Maybe it comes from being an only child or maybe I'm just naturally reserved, but I didn't tend share the inner details of my life with many people. I couldn't believe I had just blurted out something so personal. The cardio room got very hot.
Then my dear Undie Mamma friend looked over at me. "I'm walking too," she said. "I just had a miscarriage."
As we walked, she told me the still-raw story of a very wanted third pregnancy and her joy over the news. A family of 5! Then she and her husband went to the 12-week scan...the one where the baby finally looks like a baby.
Except...there was just a portrait in profile on the ultrasound. A still image.
"I had never seen my him cry before that," she confessed, sharing how hard her husband took the news.
My House is a Disaster
The first time I went to her house, our boys had been playing outside after preschool. Everyone else had left; moms of older ones rushed to catch the afternoon elementary school bus, and others left for dinner prep. ("Imagine," we marveled, "Our kids riding the bus someday!")
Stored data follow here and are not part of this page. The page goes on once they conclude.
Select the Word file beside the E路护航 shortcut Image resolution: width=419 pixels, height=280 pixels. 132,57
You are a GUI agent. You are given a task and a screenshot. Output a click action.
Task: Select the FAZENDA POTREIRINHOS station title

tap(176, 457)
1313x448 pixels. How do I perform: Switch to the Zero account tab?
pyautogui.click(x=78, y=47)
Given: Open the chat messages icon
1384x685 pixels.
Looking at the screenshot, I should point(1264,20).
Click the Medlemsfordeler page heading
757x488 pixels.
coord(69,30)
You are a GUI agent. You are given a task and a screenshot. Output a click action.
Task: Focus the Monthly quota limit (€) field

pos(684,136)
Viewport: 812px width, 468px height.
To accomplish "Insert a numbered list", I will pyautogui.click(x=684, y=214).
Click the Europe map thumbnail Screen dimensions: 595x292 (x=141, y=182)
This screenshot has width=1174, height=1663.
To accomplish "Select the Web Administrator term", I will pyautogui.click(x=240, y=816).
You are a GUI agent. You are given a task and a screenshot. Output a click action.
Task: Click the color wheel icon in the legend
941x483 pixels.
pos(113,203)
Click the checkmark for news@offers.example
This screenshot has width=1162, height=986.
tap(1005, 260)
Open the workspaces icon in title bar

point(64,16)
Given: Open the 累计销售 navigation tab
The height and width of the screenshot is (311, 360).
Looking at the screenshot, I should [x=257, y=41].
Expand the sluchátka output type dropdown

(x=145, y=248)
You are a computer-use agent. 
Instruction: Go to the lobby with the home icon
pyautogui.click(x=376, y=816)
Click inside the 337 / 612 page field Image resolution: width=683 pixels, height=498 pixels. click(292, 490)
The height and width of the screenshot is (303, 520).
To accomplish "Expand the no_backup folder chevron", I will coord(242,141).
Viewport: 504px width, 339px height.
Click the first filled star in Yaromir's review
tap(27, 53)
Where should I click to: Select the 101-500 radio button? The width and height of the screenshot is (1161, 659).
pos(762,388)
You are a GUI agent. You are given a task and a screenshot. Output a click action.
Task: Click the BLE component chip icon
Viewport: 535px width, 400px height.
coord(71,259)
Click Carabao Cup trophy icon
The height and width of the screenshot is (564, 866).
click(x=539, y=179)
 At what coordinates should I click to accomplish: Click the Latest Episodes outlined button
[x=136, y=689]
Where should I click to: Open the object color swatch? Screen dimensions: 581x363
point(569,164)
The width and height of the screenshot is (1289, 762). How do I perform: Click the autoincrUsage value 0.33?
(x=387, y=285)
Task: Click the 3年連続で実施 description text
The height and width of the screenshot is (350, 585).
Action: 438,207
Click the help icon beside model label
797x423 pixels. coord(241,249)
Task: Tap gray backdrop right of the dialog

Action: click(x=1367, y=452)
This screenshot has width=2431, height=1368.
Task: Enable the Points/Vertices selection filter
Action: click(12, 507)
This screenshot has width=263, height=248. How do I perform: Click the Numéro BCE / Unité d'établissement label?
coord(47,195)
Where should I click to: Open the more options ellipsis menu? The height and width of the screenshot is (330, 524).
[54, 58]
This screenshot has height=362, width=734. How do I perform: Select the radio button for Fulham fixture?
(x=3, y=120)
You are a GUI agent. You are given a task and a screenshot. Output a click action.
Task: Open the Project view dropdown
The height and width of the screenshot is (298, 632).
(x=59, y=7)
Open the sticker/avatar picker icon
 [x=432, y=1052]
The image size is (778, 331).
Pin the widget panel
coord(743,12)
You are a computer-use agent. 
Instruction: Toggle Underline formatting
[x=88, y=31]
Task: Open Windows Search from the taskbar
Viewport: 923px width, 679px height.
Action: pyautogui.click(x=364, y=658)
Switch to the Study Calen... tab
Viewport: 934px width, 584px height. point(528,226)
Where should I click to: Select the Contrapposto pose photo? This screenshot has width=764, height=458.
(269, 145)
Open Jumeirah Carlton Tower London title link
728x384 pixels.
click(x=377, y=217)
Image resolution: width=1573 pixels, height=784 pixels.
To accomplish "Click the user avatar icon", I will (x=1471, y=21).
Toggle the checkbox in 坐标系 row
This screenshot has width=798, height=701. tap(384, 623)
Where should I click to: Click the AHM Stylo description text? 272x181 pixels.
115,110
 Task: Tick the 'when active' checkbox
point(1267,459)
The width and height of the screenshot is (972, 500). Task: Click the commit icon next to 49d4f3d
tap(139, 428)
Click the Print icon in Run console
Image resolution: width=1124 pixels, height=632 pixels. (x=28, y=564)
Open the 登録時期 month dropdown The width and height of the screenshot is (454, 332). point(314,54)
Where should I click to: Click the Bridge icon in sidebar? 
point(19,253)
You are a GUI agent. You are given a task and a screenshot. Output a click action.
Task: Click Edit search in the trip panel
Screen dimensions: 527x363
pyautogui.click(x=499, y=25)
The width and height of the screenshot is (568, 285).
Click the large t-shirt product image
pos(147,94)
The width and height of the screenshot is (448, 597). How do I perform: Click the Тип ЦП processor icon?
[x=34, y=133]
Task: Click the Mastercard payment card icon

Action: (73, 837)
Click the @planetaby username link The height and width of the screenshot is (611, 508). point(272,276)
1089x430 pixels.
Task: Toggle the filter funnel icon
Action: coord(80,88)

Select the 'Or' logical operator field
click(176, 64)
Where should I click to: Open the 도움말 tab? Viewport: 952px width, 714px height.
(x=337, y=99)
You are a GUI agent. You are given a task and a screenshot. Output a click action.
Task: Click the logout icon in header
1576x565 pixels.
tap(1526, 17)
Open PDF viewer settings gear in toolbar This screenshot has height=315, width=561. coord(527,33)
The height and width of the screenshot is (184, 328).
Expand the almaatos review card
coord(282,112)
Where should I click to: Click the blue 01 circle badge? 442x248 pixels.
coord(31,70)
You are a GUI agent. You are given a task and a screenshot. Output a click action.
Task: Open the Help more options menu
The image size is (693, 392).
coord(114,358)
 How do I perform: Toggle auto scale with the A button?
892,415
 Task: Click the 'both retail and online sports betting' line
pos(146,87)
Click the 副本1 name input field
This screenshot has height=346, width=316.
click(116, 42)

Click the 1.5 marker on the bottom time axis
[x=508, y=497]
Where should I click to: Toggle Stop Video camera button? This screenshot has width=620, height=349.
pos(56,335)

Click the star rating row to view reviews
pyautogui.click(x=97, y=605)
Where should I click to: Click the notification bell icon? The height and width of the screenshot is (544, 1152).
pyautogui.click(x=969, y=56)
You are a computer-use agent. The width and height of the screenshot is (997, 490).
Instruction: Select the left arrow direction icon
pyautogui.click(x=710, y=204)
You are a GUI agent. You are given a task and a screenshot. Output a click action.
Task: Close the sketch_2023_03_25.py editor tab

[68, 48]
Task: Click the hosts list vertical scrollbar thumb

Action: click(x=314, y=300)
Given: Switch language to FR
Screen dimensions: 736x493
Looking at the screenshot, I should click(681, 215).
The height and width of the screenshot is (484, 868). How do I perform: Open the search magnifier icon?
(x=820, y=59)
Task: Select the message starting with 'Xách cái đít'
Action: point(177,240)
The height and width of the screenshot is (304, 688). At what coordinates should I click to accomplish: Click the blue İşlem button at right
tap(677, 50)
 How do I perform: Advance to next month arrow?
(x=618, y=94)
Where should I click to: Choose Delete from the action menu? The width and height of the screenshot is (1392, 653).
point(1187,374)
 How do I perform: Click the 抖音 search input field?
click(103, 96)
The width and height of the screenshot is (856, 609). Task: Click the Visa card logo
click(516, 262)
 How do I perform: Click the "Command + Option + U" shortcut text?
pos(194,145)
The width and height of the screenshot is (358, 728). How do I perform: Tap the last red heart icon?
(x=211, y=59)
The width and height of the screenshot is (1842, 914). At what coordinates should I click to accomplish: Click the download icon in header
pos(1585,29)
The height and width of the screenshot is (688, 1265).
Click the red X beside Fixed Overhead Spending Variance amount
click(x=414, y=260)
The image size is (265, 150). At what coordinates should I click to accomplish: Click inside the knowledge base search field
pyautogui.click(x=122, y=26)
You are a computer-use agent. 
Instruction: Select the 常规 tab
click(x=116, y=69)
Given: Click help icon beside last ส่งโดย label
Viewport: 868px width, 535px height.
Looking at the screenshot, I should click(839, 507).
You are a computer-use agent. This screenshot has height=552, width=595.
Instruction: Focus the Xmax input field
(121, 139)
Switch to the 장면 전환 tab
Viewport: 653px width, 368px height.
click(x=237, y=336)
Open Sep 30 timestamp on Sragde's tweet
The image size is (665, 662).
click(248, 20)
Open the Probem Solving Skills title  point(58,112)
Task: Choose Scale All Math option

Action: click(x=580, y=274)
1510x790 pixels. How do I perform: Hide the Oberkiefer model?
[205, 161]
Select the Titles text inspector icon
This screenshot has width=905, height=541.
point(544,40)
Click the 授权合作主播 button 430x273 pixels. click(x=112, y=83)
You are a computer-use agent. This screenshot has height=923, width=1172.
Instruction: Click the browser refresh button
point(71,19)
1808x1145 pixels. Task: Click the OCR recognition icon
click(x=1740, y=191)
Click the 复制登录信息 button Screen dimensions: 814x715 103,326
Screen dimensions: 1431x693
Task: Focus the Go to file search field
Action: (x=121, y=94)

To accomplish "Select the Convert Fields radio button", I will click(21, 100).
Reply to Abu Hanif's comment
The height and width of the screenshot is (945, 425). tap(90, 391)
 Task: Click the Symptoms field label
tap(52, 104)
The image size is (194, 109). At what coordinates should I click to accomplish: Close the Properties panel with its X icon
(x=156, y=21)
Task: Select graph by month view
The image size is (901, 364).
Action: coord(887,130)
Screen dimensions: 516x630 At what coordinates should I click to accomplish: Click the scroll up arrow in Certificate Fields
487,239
I can't remember how it happened. Maybe a baby got fussy, maybe it got darkish, or coldish, or rainy. "Why don't y'all just come over to my house. It'll just be easier."
She texted me her address. Then another text..."Oh, shoot. My house is such a disaster. Please don't judge. Just come over and ignore the mess."
I'm used to people telling me their house is a mess. It's almost a knee-jerk, apologetic response whenever anyone steps into a new place. As expected as a handshake or a hug: "Please excuse the mess." It typically means that the pillows aren't lined up, or there are a few dishes in the sink or (gasp!) a shoe in the hallway. Maybe a piece of mail on the hallway table.
This house, though...it was a royal freaking mess.
It was 4:00 and the bacon was still in the frying pan from the morning. On the counter sat half bowls of now lifesaver-sized cheerios, saturated with milk. A Roomba, still boxed in the corner, served as a base for an impressive mound of laundry. ("My mom gave it to me for my birthday a few months ago. It's probably a hint.") There were kids' art projects on her desk, overflowing boxes for charity in the foyer...kitchen...hallway.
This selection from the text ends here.